In Malaysia, despite rapid economic growth and development and improvements in socio-economic status and health care system, child under-nutrition still persists particularly in low-income communities. The prevalence of underweight and stunting among children aged below 18 years was 13.2 % and 17.2 % in 2006 [42], while in 2011, 16.1 % and 13.4 % of the children were found to be underweight and stunted respectively [43]. In 2015, the prevalence of underweight and stunting among Malaysian children was 13.0 % and 13.4 % respectively [44]. At the same time, childhood obesity is also increasing in Malaysia. The prevalence of obesity among Malaysian children below 18 years old has increased from 6.1 % in 2011 [43] to 11.9 % in 2015 [44]. In another nationwide survey on nutritional status of children aged 6 months to 12 years, the overall prevalence of overweight and obesity among the children was 9.8 % and 11.8 % respectively [45].

Overweight and obesity are risk factors for non-communicable diseases (NCDs). In Malaysia, the prevalence of overweight and obesity among Malaysian adults have increased from 16.6 % and 4.4 % respectively in 1996 [46] to 29.1 % and 14.0 % respectively in 2006 [47]. The prevalence further increased to 29.4 % and 15.1 % respectively in 2011 [43] and to 30.0 % and 17.7 % respectively in the recent National Health and Morbidity Survey (NHMS) in 2015 [44]. Hypertension and hypercholesterolemia, which are risk factors for cardiovascular diseases (CVDs), are also prevalent among Malaysians. For adults aged 18 years and above, the prevalence of hypertension has increased from 29.9 % in 1996 [46] to 32.2 % in 2006 [47] and 32.7 % in 2011 [43]. However, in 2015, the prevalence has slightly decreased to 30.3 % [44]. For hypercholesterolemia, the prevalence shows an increasing trend with 11.5 % in 1996 [46], 20.7 % in 2006 [47], 32.6 % in 2011 [43] and 47.7 % in 2015 [44]. Over the years, Malaysia has also seen increasing prevalence of diabetes mellitus in adults 18 years and above with 11.6 % in 2006 [47], 15.2 % in 2011 [43] and 17.5 % in 2015 [44].

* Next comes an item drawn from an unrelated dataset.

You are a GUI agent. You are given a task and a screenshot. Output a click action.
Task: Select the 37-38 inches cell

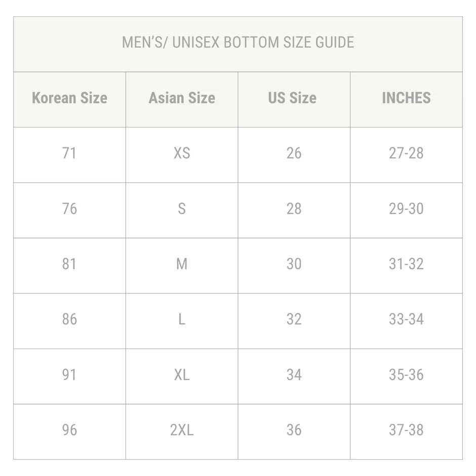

The rising prevalence of non-communicable diseases among adults in Malaysia supports the need to investigate pre-natal and post-natal factors that could be related to the observed disease trends in Malaysia. The USM Pregnancy Cohort Study, which was conducted on 153 Malay women in Kelantan in 2009, was the first study that examined the concept of early nutritional programming [48]. The study reported that higher intakes of fruits and vegetables during pregnancy were associated with higher birth weight, birth length and head circumference at birth [49]. In addition, higher maternal pre-pregnancy BMI was associated with higher BMI-for-age and weight-for-age of infants at 12 months of age [50]. The present study which aims to recruit a larger number of mother and infant pairs will be able to complement the USM Pregnancy Cohort Study on providing insights into the link between early nutrition with growth and cognitive development of infants in Malaysia.

Conclusion

Data from this study will contribute to the gap in knowledge related to growth and cognitive development during the first 2 years of life. This study is expected to demonstrate an association between early life nutrition with growth and cognitive development of infants. The findings of this study can be used to develop evidence-based recommendations on infant nutrition related to growth and cognitive development. Any associated effects of early nutrition on growth and cognitive development may provide a basis for development of relevant intervention strategies as well as strengthening existing strategies and policies related to maternal and child health in Malaysia.